◆ **Task directions**
Reproduce these records line for line, with no changes.

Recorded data

####################

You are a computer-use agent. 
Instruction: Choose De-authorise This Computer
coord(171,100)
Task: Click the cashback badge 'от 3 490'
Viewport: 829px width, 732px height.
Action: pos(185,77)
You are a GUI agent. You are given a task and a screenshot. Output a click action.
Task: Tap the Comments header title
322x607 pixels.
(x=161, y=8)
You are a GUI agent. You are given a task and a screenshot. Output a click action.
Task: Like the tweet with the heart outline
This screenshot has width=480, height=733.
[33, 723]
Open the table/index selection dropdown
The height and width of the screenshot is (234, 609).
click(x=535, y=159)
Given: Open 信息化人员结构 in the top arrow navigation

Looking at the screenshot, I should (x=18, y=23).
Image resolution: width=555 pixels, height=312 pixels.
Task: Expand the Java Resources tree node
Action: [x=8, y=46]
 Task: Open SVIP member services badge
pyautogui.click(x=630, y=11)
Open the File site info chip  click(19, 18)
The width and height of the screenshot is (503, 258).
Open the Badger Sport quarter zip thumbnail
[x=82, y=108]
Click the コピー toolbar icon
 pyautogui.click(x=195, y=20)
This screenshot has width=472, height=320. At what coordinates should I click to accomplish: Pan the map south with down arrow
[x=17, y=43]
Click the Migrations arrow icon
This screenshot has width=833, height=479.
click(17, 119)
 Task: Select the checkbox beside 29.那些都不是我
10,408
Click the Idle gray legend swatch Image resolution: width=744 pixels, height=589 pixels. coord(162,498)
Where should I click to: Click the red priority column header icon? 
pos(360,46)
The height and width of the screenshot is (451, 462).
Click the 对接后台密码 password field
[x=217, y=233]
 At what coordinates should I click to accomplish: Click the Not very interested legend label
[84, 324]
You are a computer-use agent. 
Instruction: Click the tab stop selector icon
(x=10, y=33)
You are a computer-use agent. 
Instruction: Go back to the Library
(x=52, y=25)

####################

◆ **The result**
You are a computer-use agent. 
Instruction: Choose De-authorise This Computer
coord(171,100)
Task: Click the cashback badge 'от 3 490'
Viewport: 829px width, 732px height.
Action: pos(185,77)
You are a GUI agent. You are given a task and a screenshot. Output a click action.
Task: Tap the Comments header title
322x607 pixels.
(x=161, y=8)
You are a GUI agent. You are given a task and a screenshot. Output a click action.
Task: Like the tweet with the heart outline
This screenshot has width=480, height=733.
[33, 723]
Open the table/index selection dropdown
The height and width of the screenshot is (234, 609).
click(x=535, y=159)
Given: Open 信息化人员结构 in the top arrow navigation

Looking at the screenshot, I should (x=18, y=23).
Image resolution: width=555 pixels, height=312 pixels.
Task: Expand the Java Resources tree node
Action: [x=8, y=46]
 Task: Open SVIP member services badge
pyautogui.click(x=630, y=11)
Open the File site info chip  click(19, 18)
The width and height of the screenshot is (503, 258).
Open the Badger Sport quarter zip thumbnail
[x=82, y=108]
Click the コピー toolbar icon
 pyautogui.click(x=195, y=20)
This screenshot has width=472, height=320. At what coordinates should I click to accomplish: Pan the map south with down arrow
[x=17, y=43]
Click the Migrations arrow icon
This screenshot has width=833, height=479.
click(17, 119)
 Task: Select the checkbox beside 29.那些都不是我
10,408
Click the Idle gray legend swatch Image resolution: width=744 pixels, height=589 pixels. coord(162,498)
Where should I click to: Click the red priority column header icon? 
pos(360,46)
The height and width of the screenshot is (451, 462).
Click the 对接后台密码 password field
[x=217, y=233]
 At what coordinates should I click to accomplish: Click the Not very interested legend label
[84, 324]
You are a computer-use agent. 
Instruction: Click the tab stop selector icon
(x=10, y=33)
You are a computer-use agent. 
Instruction: Go back to the Library
(x=52, y=25)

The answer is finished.